**Rows**
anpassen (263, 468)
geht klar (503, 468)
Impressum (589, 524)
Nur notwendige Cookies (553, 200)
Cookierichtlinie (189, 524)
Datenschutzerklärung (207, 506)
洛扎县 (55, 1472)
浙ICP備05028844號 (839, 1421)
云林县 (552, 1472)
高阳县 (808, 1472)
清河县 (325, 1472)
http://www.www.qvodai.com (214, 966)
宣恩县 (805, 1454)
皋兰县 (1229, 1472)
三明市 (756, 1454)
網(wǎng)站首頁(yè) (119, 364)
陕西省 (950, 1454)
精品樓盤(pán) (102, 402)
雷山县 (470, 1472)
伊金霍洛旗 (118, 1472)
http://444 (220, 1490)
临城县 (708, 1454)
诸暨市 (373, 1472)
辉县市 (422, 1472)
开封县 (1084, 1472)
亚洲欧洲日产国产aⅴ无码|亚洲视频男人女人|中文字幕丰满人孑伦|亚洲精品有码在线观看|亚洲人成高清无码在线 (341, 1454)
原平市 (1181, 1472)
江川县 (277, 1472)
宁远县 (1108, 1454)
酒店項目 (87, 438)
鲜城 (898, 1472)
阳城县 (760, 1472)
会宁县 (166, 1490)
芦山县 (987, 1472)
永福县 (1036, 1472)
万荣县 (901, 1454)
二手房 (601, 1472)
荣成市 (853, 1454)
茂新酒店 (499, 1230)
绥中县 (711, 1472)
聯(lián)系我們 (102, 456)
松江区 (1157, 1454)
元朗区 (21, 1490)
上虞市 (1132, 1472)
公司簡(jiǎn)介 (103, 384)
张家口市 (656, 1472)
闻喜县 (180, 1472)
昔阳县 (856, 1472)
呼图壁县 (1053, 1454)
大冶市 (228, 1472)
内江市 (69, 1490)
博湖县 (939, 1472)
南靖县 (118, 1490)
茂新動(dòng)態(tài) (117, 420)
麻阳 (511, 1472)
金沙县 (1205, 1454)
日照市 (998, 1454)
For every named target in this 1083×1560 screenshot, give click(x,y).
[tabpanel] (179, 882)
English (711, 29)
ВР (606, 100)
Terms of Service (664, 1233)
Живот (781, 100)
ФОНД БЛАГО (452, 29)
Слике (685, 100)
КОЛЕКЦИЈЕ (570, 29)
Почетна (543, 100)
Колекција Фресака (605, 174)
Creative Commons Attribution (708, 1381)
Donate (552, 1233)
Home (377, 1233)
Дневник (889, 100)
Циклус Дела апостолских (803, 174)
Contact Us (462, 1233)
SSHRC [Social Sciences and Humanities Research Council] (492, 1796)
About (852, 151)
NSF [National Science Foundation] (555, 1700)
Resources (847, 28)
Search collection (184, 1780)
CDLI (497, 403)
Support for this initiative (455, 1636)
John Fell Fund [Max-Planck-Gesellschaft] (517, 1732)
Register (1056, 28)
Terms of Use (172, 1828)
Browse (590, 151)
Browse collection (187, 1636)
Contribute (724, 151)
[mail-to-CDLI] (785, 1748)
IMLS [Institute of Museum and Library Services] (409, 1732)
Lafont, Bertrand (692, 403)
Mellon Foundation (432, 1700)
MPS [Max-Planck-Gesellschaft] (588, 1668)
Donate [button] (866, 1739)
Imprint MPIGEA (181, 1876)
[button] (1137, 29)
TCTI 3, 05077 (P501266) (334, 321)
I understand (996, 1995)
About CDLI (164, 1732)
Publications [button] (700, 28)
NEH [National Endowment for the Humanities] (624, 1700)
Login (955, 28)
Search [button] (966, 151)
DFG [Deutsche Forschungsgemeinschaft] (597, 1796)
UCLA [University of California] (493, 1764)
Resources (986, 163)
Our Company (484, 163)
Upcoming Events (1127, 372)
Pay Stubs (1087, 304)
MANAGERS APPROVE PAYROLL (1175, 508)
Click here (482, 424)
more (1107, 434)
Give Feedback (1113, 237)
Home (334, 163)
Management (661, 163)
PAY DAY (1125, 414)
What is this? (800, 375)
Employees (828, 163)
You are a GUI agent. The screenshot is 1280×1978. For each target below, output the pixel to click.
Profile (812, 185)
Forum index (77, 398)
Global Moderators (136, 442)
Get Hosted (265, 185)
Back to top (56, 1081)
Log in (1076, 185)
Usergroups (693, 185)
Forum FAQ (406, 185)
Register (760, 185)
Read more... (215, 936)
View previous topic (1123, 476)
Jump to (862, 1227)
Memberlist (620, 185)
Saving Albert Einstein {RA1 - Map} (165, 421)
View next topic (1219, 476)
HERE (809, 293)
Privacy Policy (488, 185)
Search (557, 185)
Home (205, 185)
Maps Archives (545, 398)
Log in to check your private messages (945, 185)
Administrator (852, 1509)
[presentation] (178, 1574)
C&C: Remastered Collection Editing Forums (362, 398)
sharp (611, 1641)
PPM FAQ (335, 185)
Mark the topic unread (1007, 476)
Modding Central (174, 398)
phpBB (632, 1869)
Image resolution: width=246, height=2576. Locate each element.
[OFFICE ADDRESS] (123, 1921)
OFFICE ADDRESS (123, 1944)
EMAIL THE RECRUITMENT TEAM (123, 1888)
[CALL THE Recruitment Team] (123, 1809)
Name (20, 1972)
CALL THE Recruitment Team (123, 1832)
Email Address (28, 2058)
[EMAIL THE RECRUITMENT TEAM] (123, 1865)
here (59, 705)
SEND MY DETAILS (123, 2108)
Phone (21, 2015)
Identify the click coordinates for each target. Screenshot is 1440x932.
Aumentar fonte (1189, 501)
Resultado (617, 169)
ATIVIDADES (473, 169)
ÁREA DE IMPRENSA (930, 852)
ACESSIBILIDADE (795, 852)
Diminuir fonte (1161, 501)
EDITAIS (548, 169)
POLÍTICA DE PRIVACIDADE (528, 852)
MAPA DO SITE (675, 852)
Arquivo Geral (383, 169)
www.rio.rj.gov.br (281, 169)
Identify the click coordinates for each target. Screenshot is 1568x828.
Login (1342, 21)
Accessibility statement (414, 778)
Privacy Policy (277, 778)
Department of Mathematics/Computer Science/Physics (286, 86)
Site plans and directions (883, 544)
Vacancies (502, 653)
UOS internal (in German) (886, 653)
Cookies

**Your goal**
Return all of the data above, line for line and unchanged.

**Result for this exercise**
anpassen (263, 468)
geht klar (503, 468)
Impressum (589, 524)
Nur notwendige Cookies (553, 200)
Cookierichtlinie (189, 524)
Datenschutzerklärung (207, 506)
洛扎县 (55, 1472)
浙ICP備05028844號 (839, 1421)
云林县 (552, 1472)
高阳县 (808, 1472)
清河县 (325, 1472)
http://www.www.qvodai.com (214, 966)
宣恩县 (805, 1454)
皋兰县 (1229, 1472)
三明市 (756, 1454)
網(wǎng)站首頁(yè) (119, 364)
陕西省 (950, 1454)
精品樓盤(pán) (102, 402)
雷山县 (470, 1472)
伊金霍洛旗 (118, 1472)
http://444 (220, 1490)
临城县 (708, 1454)
诸暨市 (373, 1472)
辉县市 (422, 1472)
开封县 (1084, 1472)
亚洲欧洲日产国产aⅴ无码|亚洲视频男人女人|中文字幕丰满人孑伦|亚洲精品有码在线观看|亚洲人成高清无码在线 (341, 1454)
原平市 (1181, 1472)
江川县 (277, 1472)
宁远县 (1108, 1454)
酒店項目 (87, 438)
鲜城 (898, 1472)
阳城县 (760, 1472)
会宁县 (166, 1490)
芦山县 (987, 1472)
永福县 (1036, 1472)
万荣县 (901, 1454)
二手房 (601, 1472)
荣成市 (853, 1454)
茂新酒店 (499, 1230)
绥中县 (711, 1472)
聯(lián)系我們 (102, 456)
松江区 (1157, 1454)
元朗区 (21, 1490)
上虞市 (1132, 1472)
公司簡(jiǎn)介 (103, 384)
张家口市 (656, 1472)
闻喜县 (180, 1472)
昔阳县 (856, 1472)
呼图壁县 (1053, 1454)
大冶市 (228, 1472)
内江市 (69, 1490)
博湖县 (939, 1472)
南靖县 (118, 1490)
茂新動(dòng)態(tài) (117, 420)
麻阳 (511, 1472)
金沙县 (1205, 1454)
日照市 (998, 1454)
For every named target in this 1083×1560 screenshot, give click(x,y).
[tabpanel] (179, 882)
English (711, 29)
ВР (606, 100)
Terms of Service (664, 1233)
Живот (781, 100)
ФОНД БЛАГО (452, 29)
Слике (685, 100)
КОЛЕКЦИЈЕ (570, 29)
Почетна (543, 100)
Колекција Фресака (605, 174)
Creative Commons Attribution (708, 1381)
Donate (552, 1233)
Home (377, 1233)
Дневник (889, 100)
Циклус Дела апостолских (803, 174)
Contact Us (462, 1233)
SSHRC [Social Sciences and Humanities Research Council] (492, 1796)
About (852, 151)
NSF [National Science Foundation] (555, 1700)
Resources (847, 28)
Search collection (184, 1780)
CDLI (497, 403)
Support for this initiative (455, 1636)
John Fell Fund [Max-Planck-Gesellschaft] (517, 1732)
Register (1056, 28)
Terms of Use (172, 1828)
Browse (590, 151)
Browse collection (187, 1636)
Contribute (724, 151)
[mail-to-CDLI] (785, 1748)
IMLS [Institute of Museum and Library Services] (409, 1732)
Lafont, Bertrand (692, 403)
Mellon Foundation (432, 1700)
MPS [Max-Planck-Gesellschaft] (588, 1668)
Donate [button] (866, 1739)
Imprint MPIGEA (181, 1876)
[button] (1137, 29)
TCTI 3, 05077 (P501266) (334, 321)
I understand (996, 1995)
About CDLI (164, 1732)
Publications [button] (700, 28)
NEH [National Endowment for the Humanities] (624, 1700)
Login (955, 28)
Search [button] (966, 151)
DFG [Deutsche Forschungsgemeinschaft] (597, 1796)
UCLA [University of California] (493, 1764)
Resources (986, 163)
Our Company (484, 163)
Upcoming Events (1127, 372)
Pay Stubs (1087, 304)
MANAGERS APPROVE PAYROLL (1175, 508)
Click here (482, 424)
more (1107, 434)
Give Feedback (1113, 237)
Home (334, 163)
Management (661, 163)
PAY DAY (1125, 414)
What is this? (800, 375)
Employees (828, 163)
You are a GUI agent. The screenshot is 1280×1978. For each target below, output the pixel to click.
Profile (812, 185)
Forum index (77, 398)
Global Moderators (136, 442)
Get Hosted (265, 185)
Back to top (56, 1081)
Log in (1076, 185)
Usergroups (693, 185)
Forum FAQ (406, 185)
Register (760, 185)
Read more... (215, 936)
View previous topic (1123, 476)
Jump to (862, 1227)
Memberlist (620, 185)
Saving Albert Einstein {RA1 - Map} (165, 421)
View next topic (1219, 476)
HERE (809, 293)
Privacy Policy (488, 185)
Search (557, 185)
Home (205, 185)
Maps Archives (545, 398)
Log in to check your private messages (945, 185)
Administrator (852, 1509)
[presentation] (178, 1574)
C&C: Remastered Collection Editing Forums (362, 398)
sharp (611, 1641)
PPM FAQ (335, 185)
Mark the topic unread (1007, 476)
Modding Central (174, 398)
phpBB (632, 1869)
Image resolution: width=246, height=2576. Locate each element.
[OFFICE ADDRESS] (123, 1921)
OFFICE ADDRESS (123, 1944)
EMAIL THE RECRUITMENT TEAM (123, 1888)
[CALL THE Recruitment Team] (123, 1809)
Name (20, 1972)
CALL THE Recruitment Team (123, 1832)
Email Address (28, 2058)
[EMAIL THE RECRUITMENT TEAM] (123, 1865)
here (59, 705)
SEND MY DETAILS (123, 2108)
Phone (21, 2015)
Identify the click coordinates for each target. Screenshot is 1440x932.
Aumentar fonte (1189, 501)
Resultado (617, 169)
ATIVIDADES (473, 169)
ÁREA DE IMPRENSA (930, 852)
ACESSIBILIDADE (795, 852)
Diminuir fonte (1161, 501)
EDITAIS (548, 169)
POLÍTICA DE PRIVACIDADE (528, 852)
MAPA DO SITE (675, 852)
Arquivo Geral (383, 169)
www.rio.rj.gov.br (281, 169)
Identify the click coordinates for each target. Screenshot is 1568x828.
Login (1342, 21)
Accessibility statement (414, 778)
Privacy Policy (277, 778)
Department of Mathematics/Computer Science/Physics (286, 86)
Site plans and directions (883, 544)
Vacancies (502, 653)
UOS internal (in German) (886, 653)
Cookies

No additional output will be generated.